Synthesis Before and After Comparison
Synthesis Before and After Comparison
1) Introduction: what “before and after” really means in synthesis
“Before and after” comparisons in synthesis are often treated like simple A/B demos: bypass the synth, enable the synth, and decide which is “better.” For serious engineering work, the more useful question is: what exactly changed—spectrally, temporally, statistically, and perceptually—between the signal before synthesis and the signal after synthesis or synthesis-derived processing?
In practice, “synthesis” can mean generating a signal from scratch (subtractive, FM, wavetable, physical modeling), or it can mean re-synthesizing an existing signal (vocoder, spectral morphing, sinusoidal modeling, neural resynthesis). In both cases, comparison is not just about tonal preference; it is about whether the transformation preserved (or intentionally altered) key attributes such as pitch stability, transient integrity, spectral envelope, modulation statistics, phase behavior, and loudness. This article frames a rigorous comparison methodology, anchored in established audio engineering principles and measurement conventions, with enough practical guidance to apply it in a studio, post room, or research lab.
2) Background: physics and engineering principles behind synthesis changes
A synthesis engine is fundamentally a controlled mechanism for shaping energy in time and frequency. The most common “after” differences come from:
- Bandlimiting and alias control: Digital oscillators must prevent harmonics above Nyquist from folding back (aliasing). Any bandlimiting method (BLEP/BLAMP, minBLEP, polyBLEP, oversampling, wavetable mipmapping) alters high-frequency content relative to an “ideal” mathematical waveform.
- Filter topology and nonlinearity: “Analog-modeled” filters introduce nonlinearities (saturation, zero-delay feedback artifacts, topology-preserving transform behavior). These add harmonic distortion and often dynamic behavior (frequency response depends on input level).
- Phase behavior: Minimum-phase vs linear-phase filters, phase-reset oscillators, and unison detuning alter waveform symmetry, transient timing, and inter-channel correlation.
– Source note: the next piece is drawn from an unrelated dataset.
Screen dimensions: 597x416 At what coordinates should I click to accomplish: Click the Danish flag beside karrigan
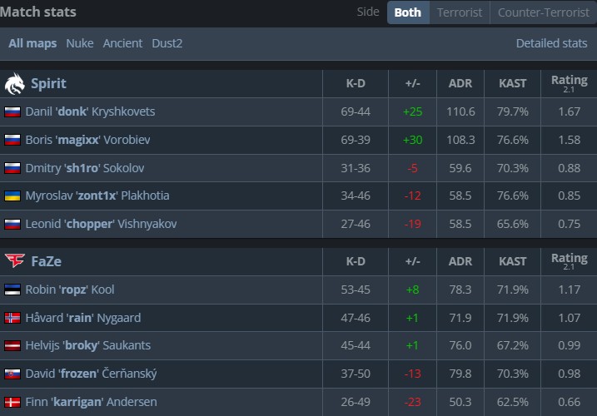tap(12, 402)
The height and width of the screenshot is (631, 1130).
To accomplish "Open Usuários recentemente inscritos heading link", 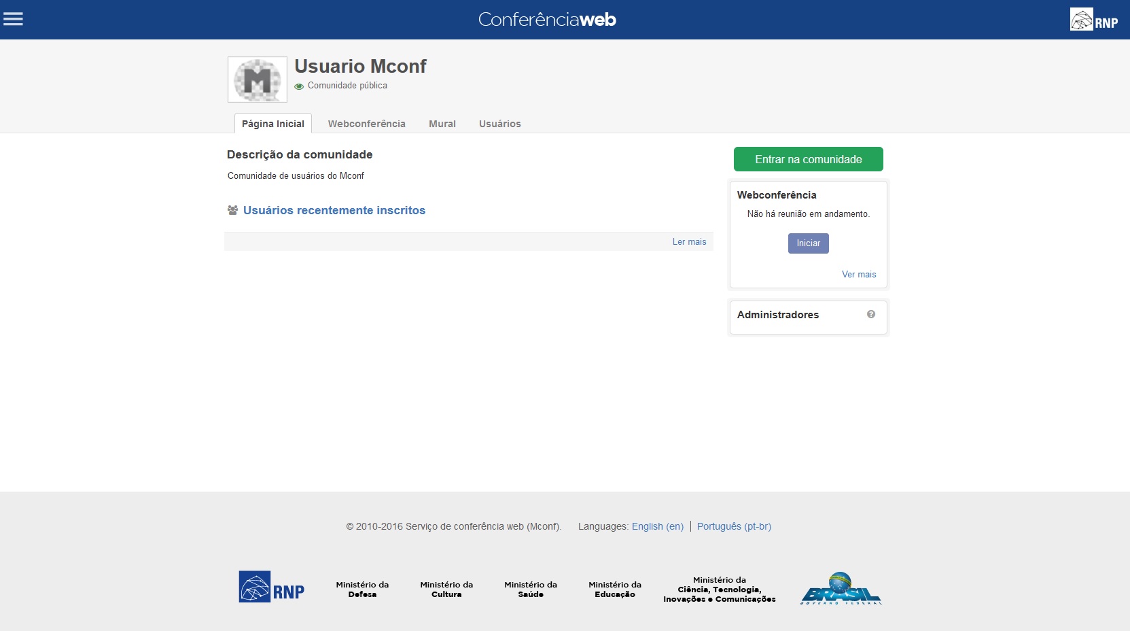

- Time-frequency resolution constraints: In spectral or granular synthesis, STFT window size, hop size, and overlap determine what transients survive. A 2048-sample window at 48 kHz gives ~42.7 ms time span—excellent frequency resolution, but it can smear transients unless special transient handling is used.
- Control-rate sampling and modulation: Modulators (LFOs, envelopes) may run at control rate (e.g., 1 kHz) rather than audio rate. Fast modulation can imprint stepping or limit bandwidth, affecting sideband structure in FM/AM scenarios.
Two standards-adjacent concepts help anchor comparisons:
- Loudness and level: A fair comparison demands level matching. Integrated loudness per ITU-R BS.1770 (LUFS) is a common baseline; short-term loudness is critical for transient-rich examples.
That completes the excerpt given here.